··· Dataset excerpts ···
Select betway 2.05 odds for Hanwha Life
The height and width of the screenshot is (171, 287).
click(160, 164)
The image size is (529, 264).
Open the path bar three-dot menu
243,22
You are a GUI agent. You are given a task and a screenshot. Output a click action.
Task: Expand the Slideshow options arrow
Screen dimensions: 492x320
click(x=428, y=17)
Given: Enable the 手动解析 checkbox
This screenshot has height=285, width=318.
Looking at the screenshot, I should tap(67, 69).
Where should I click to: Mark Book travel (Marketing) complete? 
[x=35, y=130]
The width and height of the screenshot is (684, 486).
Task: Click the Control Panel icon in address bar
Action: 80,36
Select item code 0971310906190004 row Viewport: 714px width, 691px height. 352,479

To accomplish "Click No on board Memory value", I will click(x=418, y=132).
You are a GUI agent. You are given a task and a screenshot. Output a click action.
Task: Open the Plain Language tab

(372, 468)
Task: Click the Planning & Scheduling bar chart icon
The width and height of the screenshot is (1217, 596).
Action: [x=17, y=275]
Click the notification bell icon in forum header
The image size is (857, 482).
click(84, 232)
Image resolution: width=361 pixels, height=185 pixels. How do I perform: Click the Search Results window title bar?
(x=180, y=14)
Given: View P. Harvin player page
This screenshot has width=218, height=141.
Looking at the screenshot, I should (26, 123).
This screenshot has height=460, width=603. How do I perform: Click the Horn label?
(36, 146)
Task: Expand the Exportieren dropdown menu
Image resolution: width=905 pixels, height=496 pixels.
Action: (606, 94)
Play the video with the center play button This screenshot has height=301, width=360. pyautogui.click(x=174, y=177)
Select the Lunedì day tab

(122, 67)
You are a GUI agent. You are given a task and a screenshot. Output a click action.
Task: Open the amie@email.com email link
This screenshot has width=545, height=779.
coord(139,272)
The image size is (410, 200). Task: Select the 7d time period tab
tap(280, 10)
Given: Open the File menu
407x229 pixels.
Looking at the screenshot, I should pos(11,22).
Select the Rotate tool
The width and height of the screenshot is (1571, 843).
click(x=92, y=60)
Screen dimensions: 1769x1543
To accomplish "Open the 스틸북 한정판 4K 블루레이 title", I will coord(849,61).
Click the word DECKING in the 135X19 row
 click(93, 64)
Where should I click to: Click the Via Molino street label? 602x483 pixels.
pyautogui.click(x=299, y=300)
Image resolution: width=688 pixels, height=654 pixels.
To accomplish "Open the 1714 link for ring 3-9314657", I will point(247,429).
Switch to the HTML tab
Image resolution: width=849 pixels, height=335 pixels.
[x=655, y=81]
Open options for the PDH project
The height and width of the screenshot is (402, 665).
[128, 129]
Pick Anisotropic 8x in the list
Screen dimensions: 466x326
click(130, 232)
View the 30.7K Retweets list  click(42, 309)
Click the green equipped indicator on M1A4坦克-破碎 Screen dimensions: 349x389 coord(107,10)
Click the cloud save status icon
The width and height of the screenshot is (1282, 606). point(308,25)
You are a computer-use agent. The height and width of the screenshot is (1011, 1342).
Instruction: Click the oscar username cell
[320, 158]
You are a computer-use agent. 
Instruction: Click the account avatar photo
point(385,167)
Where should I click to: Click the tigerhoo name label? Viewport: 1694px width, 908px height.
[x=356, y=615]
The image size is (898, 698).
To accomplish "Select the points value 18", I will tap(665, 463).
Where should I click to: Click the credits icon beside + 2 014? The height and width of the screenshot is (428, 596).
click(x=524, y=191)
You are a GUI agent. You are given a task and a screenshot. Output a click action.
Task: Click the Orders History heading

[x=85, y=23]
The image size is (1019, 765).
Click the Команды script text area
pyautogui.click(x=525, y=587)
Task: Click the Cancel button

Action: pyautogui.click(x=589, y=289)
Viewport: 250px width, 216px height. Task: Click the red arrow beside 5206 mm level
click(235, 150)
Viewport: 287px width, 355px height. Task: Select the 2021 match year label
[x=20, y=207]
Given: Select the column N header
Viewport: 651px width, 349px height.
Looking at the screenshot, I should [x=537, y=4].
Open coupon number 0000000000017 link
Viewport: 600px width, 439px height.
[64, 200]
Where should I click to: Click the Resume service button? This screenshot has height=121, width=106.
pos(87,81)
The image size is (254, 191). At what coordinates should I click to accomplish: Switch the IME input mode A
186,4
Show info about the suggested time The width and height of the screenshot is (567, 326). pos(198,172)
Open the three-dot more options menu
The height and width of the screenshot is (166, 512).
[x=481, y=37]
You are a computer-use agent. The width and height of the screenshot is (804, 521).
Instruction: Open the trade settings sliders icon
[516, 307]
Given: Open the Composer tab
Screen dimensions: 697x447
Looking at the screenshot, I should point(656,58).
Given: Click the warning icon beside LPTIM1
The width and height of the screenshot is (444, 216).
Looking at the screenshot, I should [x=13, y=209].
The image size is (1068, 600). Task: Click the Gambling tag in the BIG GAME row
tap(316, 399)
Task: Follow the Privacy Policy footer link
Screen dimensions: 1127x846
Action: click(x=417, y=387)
···
| Your instructions |
Please state how many lines in the preceding material contain the word "value", with no other output.

| Solution to this exercise |
2